Exercise details:
Repeat only the lines from the one holding "Task: Open the tab switcher showing 2" down to the last line of the listing below, including both of those lines.

Records for this task:
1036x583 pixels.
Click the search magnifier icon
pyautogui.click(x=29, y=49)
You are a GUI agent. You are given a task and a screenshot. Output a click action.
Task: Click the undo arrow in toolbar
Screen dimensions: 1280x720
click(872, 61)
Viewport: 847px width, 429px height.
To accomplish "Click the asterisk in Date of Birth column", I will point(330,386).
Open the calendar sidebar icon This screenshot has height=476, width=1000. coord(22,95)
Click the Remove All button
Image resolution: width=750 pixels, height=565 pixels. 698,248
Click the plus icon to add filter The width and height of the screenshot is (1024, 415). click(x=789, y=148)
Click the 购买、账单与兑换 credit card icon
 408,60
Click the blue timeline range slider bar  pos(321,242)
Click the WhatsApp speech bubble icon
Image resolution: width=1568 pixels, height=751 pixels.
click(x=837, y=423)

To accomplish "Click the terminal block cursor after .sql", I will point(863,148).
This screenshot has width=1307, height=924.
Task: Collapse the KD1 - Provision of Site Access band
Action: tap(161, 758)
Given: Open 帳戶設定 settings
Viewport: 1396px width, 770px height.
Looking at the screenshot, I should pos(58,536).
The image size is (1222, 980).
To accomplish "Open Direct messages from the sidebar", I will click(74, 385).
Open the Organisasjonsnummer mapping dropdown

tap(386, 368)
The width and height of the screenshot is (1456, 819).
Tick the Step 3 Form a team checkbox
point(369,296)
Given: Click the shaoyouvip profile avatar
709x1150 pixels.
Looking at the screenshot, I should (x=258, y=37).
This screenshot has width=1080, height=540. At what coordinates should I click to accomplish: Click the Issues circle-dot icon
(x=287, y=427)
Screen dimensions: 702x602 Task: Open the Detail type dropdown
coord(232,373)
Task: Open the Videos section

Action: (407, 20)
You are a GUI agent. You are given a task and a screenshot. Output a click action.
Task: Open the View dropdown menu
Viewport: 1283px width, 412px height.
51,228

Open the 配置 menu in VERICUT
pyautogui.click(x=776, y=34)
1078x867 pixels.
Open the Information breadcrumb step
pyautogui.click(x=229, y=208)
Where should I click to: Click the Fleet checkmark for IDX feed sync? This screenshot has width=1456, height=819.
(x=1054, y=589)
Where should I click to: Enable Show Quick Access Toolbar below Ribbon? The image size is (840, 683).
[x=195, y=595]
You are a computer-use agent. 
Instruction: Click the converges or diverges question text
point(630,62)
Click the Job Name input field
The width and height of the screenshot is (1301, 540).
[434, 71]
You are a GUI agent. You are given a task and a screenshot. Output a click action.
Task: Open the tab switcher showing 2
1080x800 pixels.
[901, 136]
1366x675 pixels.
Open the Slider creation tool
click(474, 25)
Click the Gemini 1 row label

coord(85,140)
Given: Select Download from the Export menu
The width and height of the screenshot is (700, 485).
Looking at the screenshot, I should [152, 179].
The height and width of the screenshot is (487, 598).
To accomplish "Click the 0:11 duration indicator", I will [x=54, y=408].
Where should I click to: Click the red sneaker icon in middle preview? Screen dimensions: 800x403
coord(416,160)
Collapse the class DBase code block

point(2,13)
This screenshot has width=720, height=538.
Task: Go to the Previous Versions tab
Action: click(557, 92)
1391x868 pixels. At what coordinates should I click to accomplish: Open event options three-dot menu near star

Written solution:
Task: Open the tab switcher showing 2
1080x800 pixels.
[901, 136]
1366x675 pixels.
Open the Slider creation tool
click(474, 25)
Click the Gemini 1 row label

coord(85,140)
Given: Select Download from the Export menu
The width and height of the screenshot is (700, 485).
Looking at the screenshot, I should [152, 179].
The height and width of the screenshot is (487, 598).
To accomplish "Click the 0:11 duration indicator", I will [x=54, y=408].
Where should I click to: Click the red sneaker icon in middle preview? Screen dimensions: 800x403
coord(416,160)
Collapse the class DBase code block

point(2,13)
This screenshot has width=720, height=538.
Task: Go to the Previous Versions tab
Action: click(557, 92)
1391x868 pixels. At what coordinates should I click to accomplish: Open event options three-dot menu near star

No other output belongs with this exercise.